■ **DESCRIPTION OF THE TASK**
Scan the entries for the word "with" and return every line that has it.

>>>

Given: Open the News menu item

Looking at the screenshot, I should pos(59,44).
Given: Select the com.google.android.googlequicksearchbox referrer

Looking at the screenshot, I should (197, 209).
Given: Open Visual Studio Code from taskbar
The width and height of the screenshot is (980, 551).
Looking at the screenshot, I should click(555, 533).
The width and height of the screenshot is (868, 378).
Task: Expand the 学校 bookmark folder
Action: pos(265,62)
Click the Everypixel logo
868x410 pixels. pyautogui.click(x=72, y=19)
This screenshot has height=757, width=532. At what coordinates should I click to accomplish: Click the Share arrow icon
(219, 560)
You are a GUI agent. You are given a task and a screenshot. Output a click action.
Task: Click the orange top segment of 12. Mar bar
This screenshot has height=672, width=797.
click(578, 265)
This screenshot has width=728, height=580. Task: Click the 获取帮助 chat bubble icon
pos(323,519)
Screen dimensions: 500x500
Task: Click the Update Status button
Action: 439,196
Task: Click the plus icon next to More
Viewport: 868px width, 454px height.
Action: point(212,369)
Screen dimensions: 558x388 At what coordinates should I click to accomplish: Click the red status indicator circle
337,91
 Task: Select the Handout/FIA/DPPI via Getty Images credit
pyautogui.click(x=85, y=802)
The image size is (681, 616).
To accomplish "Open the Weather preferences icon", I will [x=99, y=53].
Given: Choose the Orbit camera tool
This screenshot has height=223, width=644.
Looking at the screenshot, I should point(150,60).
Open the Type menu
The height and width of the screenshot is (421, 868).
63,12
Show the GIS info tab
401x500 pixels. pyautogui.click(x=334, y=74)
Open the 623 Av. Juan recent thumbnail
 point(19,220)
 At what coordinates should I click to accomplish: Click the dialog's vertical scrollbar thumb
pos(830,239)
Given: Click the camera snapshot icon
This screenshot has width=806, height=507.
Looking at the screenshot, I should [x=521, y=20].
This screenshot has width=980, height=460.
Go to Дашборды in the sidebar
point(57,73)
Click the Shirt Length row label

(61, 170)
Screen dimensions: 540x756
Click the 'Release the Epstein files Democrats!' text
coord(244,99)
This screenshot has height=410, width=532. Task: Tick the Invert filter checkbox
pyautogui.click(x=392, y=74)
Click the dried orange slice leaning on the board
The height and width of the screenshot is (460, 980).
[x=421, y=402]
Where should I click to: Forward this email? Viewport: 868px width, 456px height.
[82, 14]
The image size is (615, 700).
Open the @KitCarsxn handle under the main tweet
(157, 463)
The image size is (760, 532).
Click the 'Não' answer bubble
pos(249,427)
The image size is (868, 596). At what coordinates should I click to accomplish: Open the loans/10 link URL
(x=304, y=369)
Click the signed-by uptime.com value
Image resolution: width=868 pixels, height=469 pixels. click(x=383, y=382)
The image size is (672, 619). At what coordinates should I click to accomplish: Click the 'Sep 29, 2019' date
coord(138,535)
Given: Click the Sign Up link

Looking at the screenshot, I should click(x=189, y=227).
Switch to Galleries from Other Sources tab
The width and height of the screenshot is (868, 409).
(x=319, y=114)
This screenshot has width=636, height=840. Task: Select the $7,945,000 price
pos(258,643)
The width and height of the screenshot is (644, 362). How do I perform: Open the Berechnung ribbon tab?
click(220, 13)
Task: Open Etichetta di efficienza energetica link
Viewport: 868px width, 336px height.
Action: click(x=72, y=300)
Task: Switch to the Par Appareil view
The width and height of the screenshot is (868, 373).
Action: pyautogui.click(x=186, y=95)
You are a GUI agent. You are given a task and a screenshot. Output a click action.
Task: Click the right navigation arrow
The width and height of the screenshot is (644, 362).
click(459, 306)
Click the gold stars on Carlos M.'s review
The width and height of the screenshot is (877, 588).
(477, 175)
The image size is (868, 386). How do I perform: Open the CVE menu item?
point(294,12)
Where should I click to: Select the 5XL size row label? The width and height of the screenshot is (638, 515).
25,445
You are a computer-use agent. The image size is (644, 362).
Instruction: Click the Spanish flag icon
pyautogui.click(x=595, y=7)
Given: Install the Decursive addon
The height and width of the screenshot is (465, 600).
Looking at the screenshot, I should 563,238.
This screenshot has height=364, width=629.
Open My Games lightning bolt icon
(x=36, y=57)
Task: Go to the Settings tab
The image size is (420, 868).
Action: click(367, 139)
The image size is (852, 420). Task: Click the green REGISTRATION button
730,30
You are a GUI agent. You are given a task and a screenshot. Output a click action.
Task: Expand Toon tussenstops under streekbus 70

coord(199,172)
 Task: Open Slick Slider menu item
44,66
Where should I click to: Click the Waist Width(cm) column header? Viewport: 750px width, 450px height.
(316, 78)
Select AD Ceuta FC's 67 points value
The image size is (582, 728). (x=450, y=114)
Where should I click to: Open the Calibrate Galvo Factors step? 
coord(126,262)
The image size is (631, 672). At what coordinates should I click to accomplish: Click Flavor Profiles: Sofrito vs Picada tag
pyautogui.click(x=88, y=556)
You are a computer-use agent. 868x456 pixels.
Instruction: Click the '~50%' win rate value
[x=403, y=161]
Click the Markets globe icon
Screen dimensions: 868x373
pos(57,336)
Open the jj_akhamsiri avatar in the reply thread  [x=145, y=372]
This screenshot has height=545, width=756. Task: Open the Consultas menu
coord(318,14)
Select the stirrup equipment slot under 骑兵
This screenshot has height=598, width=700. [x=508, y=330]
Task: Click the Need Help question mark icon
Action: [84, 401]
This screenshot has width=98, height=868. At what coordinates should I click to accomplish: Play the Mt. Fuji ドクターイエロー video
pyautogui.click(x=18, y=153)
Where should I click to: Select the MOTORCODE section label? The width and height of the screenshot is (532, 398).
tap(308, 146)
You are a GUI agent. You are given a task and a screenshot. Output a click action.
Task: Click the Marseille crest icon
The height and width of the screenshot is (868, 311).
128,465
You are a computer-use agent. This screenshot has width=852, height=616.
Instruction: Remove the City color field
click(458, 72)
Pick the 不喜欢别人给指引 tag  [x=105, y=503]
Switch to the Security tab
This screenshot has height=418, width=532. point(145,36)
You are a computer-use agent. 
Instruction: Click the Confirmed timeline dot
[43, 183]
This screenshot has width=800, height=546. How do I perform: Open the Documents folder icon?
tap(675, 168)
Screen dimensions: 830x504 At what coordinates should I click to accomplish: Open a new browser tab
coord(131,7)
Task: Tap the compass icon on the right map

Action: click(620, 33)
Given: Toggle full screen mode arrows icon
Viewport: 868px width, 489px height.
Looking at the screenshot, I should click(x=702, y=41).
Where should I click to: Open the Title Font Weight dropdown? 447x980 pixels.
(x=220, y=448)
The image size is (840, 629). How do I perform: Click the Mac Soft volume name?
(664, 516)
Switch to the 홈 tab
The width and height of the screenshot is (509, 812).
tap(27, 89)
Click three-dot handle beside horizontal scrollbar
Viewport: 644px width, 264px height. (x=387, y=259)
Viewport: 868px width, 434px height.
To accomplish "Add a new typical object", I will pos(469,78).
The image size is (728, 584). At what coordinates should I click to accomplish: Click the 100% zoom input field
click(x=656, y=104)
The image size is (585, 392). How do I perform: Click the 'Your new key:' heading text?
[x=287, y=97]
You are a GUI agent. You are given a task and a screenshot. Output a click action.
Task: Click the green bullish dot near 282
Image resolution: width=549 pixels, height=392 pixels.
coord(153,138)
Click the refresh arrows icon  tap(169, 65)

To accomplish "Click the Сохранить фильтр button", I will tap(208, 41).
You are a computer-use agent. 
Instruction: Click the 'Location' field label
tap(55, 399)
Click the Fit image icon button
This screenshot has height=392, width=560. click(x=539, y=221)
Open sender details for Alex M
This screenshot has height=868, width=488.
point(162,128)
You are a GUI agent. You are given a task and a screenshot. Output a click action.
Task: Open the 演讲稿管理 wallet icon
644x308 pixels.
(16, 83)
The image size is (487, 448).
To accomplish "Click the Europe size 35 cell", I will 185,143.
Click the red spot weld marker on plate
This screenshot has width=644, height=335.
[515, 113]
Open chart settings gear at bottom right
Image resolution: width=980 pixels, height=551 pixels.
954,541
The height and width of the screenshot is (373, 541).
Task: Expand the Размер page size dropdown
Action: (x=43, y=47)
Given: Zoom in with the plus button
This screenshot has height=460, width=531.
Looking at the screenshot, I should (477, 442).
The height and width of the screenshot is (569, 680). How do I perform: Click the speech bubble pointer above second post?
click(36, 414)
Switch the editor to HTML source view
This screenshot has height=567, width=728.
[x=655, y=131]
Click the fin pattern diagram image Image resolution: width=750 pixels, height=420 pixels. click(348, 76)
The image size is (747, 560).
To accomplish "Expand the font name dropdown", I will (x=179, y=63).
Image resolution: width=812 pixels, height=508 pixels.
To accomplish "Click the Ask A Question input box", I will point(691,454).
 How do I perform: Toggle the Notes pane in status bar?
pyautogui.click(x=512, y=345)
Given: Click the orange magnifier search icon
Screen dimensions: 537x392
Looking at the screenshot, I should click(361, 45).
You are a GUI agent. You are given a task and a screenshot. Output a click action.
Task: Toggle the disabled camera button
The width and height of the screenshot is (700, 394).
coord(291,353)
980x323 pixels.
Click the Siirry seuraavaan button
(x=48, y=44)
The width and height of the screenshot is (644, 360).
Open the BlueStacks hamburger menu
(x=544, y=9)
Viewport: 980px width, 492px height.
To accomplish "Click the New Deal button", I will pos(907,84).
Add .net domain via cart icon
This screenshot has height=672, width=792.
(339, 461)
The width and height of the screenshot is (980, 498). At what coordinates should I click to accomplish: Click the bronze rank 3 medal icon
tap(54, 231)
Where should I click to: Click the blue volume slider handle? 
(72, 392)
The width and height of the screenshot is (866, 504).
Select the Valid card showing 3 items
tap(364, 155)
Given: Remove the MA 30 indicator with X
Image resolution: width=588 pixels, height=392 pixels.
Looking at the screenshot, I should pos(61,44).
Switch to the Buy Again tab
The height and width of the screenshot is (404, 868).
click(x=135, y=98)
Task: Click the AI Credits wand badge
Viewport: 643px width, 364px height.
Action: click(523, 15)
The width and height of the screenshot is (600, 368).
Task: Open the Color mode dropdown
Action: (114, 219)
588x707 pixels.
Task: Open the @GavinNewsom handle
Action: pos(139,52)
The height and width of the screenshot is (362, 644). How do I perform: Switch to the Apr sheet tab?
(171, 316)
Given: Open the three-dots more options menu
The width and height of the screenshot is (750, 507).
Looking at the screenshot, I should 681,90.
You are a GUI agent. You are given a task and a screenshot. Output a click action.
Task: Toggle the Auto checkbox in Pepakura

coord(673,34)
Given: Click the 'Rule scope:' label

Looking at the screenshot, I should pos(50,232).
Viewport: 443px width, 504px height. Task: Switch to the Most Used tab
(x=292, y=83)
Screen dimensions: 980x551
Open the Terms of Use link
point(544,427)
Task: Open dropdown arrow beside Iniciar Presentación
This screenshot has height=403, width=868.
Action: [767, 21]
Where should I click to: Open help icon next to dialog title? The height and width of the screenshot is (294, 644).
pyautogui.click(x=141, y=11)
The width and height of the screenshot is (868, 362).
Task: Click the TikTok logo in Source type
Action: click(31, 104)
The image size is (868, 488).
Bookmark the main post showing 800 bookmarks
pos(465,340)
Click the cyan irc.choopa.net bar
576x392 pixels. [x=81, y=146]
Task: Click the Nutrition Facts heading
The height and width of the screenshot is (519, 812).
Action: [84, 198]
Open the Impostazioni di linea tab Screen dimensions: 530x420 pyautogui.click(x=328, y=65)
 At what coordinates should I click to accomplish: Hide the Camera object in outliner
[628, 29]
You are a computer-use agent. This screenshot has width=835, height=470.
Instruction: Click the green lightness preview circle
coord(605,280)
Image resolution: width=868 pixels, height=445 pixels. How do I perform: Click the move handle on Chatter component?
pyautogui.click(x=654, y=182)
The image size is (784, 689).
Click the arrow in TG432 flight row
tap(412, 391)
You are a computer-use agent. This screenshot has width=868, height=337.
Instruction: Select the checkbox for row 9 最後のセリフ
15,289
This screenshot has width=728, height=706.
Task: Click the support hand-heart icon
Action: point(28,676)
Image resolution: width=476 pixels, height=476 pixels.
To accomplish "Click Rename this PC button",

<<<

■ **REPLY**
Given: Zoom in with the plus button
Given: Remove the MA 30 indicator with X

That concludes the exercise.